• [Assigned task]:
In the records below, the line with "Given: Select the Area 3 radio button" opens the range and the line with "You are a computer-use agent. 514x385 pixels." closes it; print that range exactly and nothing else.

(Beginning of Records provided)

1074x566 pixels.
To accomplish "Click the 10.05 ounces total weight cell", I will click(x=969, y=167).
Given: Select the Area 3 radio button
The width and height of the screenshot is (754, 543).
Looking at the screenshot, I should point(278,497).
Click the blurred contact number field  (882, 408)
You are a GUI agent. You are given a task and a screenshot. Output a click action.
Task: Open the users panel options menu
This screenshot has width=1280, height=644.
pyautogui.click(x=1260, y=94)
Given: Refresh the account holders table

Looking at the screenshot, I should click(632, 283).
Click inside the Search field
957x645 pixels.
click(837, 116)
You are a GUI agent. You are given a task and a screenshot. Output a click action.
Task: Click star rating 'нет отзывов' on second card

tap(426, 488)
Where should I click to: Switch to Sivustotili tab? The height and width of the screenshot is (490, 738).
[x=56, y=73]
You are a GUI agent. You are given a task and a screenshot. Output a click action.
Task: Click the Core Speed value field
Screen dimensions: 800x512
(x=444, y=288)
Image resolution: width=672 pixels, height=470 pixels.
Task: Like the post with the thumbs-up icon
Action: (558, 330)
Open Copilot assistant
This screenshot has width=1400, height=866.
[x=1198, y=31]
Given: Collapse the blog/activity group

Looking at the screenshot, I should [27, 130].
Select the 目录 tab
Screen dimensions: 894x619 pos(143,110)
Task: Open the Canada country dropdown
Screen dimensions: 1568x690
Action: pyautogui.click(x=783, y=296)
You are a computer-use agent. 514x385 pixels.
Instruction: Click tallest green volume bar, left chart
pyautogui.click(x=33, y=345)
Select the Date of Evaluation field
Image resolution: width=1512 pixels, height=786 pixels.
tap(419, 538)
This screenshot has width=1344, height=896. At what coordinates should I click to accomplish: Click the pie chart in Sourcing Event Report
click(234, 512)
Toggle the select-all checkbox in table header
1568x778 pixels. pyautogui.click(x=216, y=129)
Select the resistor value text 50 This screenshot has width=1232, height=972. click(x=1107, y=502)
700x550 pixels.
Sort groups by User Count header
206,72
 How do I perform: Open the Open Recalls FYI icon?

(End of Records provided)

• [Output]:
Given: Select the Area 3 radio button
The width and height of the screenshot is (754, 543).
Looking at the screenshot, I should point(278,497).
Click the blurred contact number field  (882, 408)
You are a GUI agent. You are given a task and a screenshot. Output a click action.
Task: Open the users panel options menu
This screenshot has width=1280, height=644.
pyautogui.click(x=1260, y=94)
Given: Refresh the account holders table

Looking at the screenshot, I should click(632, 283).
Click inside the Search field
957x645 pixels.
click(837, 116)
You are a GUI agent. You are given a task and a screenshot. Output a click action.
Task: Click star rating 'нет отзывов' on second card

tap(426, 488)
Where should I click to: Switch to Sivustotili tab? The height and width of the screenshot is (490, 738).
[x=56, y=73]
You are a GUI agent. You are given a task and a screenshot. Output a click action.
Task: Click the Core Speed value field
Screen dimensions: 800x512
(x=444, y=288)
Image resolution: width=672 pixels, height=470 pixels.
Task: Like the post with the thumbs-up icon
Action: (558, 330)
Open Copilot assistant
This screenshot has width=1400, height=866.
[x=1198, y=31]
Given: Collapse the blog/activity group

Looking at the screenshot, I should [27, 130].
Select the 目录 tab
Screen dimensions: 894x619 pos(143,110)
Task: Open the Canada country dropdown
Screen dimensions: 1568x690
Action: pyautogui.click(x=783, y=296)
You are a computer-use agent. 514x385 pixels.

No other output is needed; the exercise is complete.